What does that mean for those considering joining the ECO now – who must promise to agree with those essential tenets?

In the ECO the essential tenets are “not a subscriptionist bullet-point list of eight essential things you have to believe to get in the door,” Crosby said. The idea is more to have a clear theological center, because “if we are clear about the center, then we can be very fuzzy around the borders,” he said.

But the essentials are not everything in the essential tenets section. Rather, only the material in that section that’s printed in boldface type actually describes the essentials, Crosby said. The ECO wants “unanimity and clarity” on the boldface items, he said, and “the rest is fine print.” In an interview, he reiterated that point: “You have to agree with the bold stuff.”

Crosby also said the worship and polity documents might still change, even though they’ve already been approved as the ECO’s constitution.

That constitution describes a formal process for amending the constitution, requiring an overture and voting by the presbyteries. But in an interview, Crosby said the Fellowship board of directors added a “codicil” – which he said can be found in the minutes of the board’s meeting – giving the board authority to change the documents during the first 18 months of the ECO’s existence, while the new denomination is getting up and running.

Crosby and other Fellowship leaders stressed the importance of maintaining trust and flexibility built on a common theological view as the ECO takes shape. They encouraged Presbyterians to study the theology paper and offer their own thoughts. “These are living documents,” Crosby said.

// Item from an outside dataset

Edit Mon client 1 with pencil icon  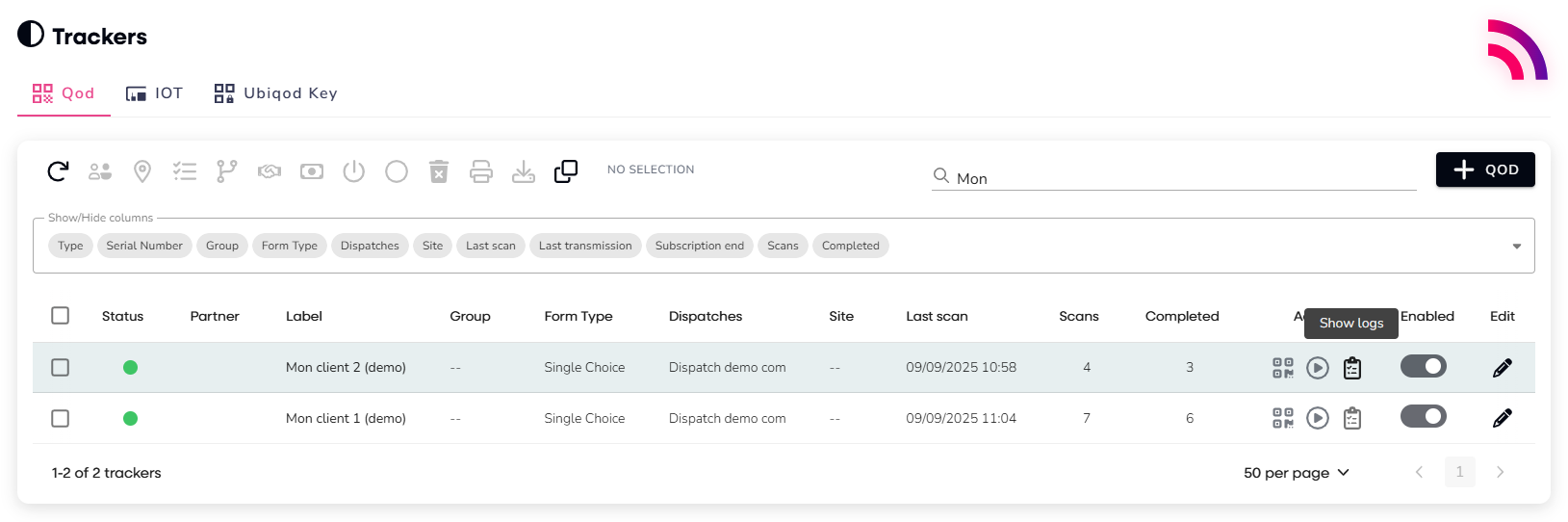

“Everything we do around here is a draft,” said Jim Singleton, pastor of First Presbyterian Church in Colorado Springs and president of the Fellowship.

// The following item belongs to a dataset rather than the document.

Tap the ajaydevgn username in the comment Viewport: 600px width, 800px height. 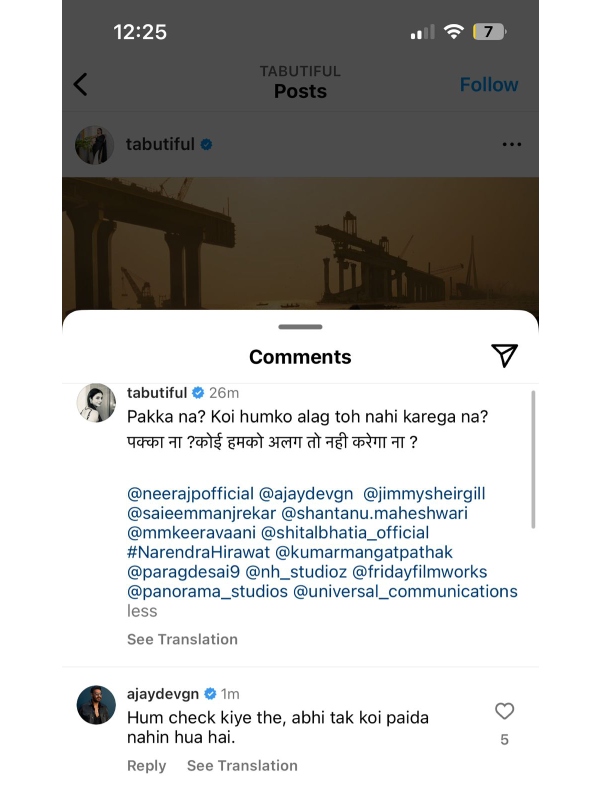click(163, 693)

          Structure. The ECO’s constitution provides for a budget and national staff. The ECO will collect a mandatory per capita payment of 1 percent of each member congregation’s budget. The Fellowship plans to have a $500,000 budget for 2012 and a staff of two full-time and two part-time employees. “We are committed to staying lean and minimalist,” Crosby said.

          On Aug. 23-24, ECO and the Fellowship will meet jointly, at a location yet to be announced, and will formally create two separate boards of directors, one each for the Fellowship and for ECO.

Making choices. Crosby and other leaders say they want congregations and individuals to think hard about whether they want to join the ECO – hoping, as Crosby said, that, “as we live this out, more and more will decide this is their true home.” They don’t want congregations who say, “It’s the best of the bad options,” he said.

While he encourages Presbyterians to consider joining the ECO, “my fear is some of you will join something that is too dangerous,” Crosby said. “We want to say to you this is not just different in theology. We want to you to be `looking over the edge of the cliff, ready to jump’ kind of people, not `let’s set up a committee and talk about it.’ ”

          Ecumenical relations. The ECO is asking for formal recognition from certain Reformed bodies, including applying for membership in the World Council of Reformed Churches.

          And it’s asking “for a recognition of ECO early on by the PC(USA), to allow for a close relationship with a distinct identity, rather than enmity and throwing things at each other as some people leave in bitterness,” Crosby said. “We will see whether that works or not.”